A cela s'ajoutent les effets d'autres transferts liés à divers phénomènes en cours : l'impact de la restructuration des services de l'Etat, « l'incontinence réglementaire » de l'Etat qui se poursuit, voire s'accroît, l'ensemble des décisions de l'Etat qui entraînent une augmentation des charges pesant sur les collectivités territoriales...
On constate donc un effet de ciseaux de plus en plus marqué : depuis 2004, on assiste à une évolution des dépenses de fonctionnement plus rapide que celle des recettes de cette même section.
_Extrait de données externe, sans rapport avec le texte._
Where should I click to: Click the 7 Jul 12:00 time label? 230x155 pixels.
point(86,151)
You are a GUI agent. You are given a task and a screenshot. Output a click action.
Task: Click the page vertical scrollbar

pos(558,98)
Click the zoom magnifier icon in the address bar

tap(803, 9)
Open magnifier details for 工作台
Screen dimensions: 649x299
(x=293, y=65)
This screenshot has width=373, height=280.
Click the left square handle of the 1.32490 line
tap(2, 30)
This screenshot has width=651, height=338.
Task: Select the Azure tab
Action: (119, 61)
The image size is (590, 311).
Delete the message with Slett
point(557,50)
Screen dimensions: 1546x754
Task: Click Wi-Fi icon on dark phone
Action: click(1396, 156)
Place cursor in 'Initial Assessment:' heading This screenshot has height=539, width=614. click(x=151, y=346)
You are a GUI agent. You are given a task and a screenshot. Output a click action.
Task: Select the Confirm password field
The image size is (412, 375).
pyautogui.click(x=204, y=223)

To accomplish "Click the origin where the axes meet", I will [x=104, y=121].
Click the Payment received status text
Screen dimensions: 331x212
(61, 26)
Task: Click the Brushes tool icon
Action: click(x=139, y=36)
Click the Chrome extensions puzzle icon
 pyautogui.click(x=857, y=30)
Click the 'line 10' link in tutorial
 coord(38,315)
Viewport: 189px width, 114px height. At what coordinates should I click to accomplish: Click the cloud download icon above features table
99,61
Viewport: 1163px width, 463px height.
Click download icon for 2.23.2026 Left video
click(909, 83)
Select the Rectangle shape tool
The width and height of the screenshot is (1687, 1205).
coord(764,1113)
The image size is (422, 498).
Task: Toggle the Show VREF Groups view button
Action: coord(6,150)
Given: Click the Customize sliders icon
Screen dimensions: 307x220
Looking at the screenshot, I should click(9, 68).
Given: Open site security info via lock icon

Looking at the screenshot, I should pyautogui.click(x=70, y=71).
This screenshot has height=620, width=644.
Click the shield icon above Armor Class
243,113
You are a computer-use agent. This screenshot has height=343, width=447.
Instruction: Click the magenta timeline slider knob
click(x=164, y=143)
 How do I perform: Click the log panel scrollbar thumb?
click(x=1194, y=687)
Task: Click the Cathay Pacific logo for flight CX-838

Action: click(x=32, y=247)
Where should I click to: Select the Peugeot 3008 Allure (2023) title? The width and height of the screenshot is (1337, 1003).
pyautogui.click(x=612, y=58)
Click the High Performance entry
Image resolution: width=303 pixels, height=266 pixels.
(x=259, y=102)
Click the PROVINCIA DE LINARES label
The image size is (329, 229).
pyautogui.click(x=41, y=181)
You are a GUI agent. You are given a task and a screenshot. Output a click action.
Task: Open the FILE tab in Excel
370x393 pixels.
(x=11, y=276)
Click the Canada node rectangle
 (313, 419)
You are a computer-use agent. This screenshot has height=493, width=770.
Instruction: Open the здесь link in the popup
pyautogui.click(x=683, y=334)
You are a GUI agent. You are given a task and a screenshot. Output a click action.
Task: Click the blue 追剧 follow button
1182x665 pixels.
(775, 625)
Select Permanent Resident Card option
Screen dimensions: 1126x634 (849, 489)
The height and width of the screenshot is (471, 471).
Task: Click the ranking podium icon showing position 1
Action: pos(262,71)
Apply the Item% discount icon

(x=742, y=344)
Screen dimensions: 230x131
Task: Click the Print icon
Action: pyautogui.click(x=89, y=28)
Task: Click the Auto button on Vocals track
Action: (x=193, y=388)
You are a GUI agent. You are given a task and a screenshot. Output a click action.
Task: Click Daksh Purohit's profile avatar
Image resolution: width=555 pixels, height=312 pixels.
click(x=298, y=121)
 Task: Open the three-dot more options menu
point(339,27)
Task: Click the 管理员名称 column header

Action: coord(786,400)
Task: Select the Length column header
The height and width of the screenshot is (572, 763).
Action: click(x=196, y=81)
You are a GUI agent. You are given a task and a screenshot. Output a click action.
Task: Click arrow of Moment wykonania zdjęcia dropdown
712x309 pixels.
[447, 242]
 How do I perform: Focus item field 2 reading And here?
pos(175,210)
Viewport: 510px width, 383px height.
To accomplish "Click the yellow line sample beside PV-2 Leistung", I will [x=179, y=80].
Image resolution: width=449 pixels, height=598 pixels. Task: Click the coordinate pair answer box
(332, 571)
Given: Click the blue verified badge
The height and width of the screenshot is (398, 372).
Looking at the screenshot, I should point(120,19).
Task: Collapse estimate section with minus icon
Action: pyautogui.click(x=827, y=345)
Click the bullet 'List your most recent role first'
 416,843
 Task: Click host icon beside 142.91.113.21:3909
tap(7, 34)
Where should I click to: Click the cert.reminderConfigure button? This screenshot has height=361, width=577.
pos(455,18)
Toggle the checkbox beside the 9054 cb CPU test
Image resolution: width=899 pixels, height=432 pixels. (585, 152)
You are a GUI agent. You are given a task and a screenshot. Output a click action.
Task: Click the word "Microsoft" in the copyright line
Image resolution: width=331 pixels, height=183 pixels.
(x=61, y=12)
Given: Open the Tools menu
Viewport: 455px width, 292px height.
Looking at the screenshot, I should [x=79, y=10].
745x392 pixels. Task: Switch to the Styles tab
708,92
Compte tenu des contraintes exogènes qui pèsent sur la plupart des dépenses de fonctionnement (ainsi que de leur rigidité) et du peu d'élasticité des recettes de fonctionnement, l'équilibre budgétaire est partout menacé.
En conclusion, le bilan des transferts de personnels fait apparaître :
- un long processus de mise en oeuvre complexe et parsemé d'obstacles, depuis l'état des lieux initial jusqu'à l'intégration dans la fonction publique territoriale ;
- au-delà de leurs effets organisationnels immédiats, un impact structurel considérable sur les collectivités territoriales d'accueil nécessitant une adaptation du cadre et des modes de gestion aux caractéristiques des nouveaux agents et aux exigences spécifiques d'un service public de proximité ;
- des perspectives financières alarmantes liées au passif accumulé du fait de l'insuffisance du dispositif de compensation prévu et aux multiples effets indirects résultant des transferts opérés, le tout intervenant dans un contexte général de restrictions budgétaires.
Notre sentiment est qu'une réflexion d'ensemble et en profondeur sur cette politique de transferts est aujourd'hui nécessaire et la question du partage des responsabilités doit être un préalable à toute nouvelle décision relative aux transferts de personnels. C'est pour contribuer à cette réflexion que nous vous soumettons quatorze propositions.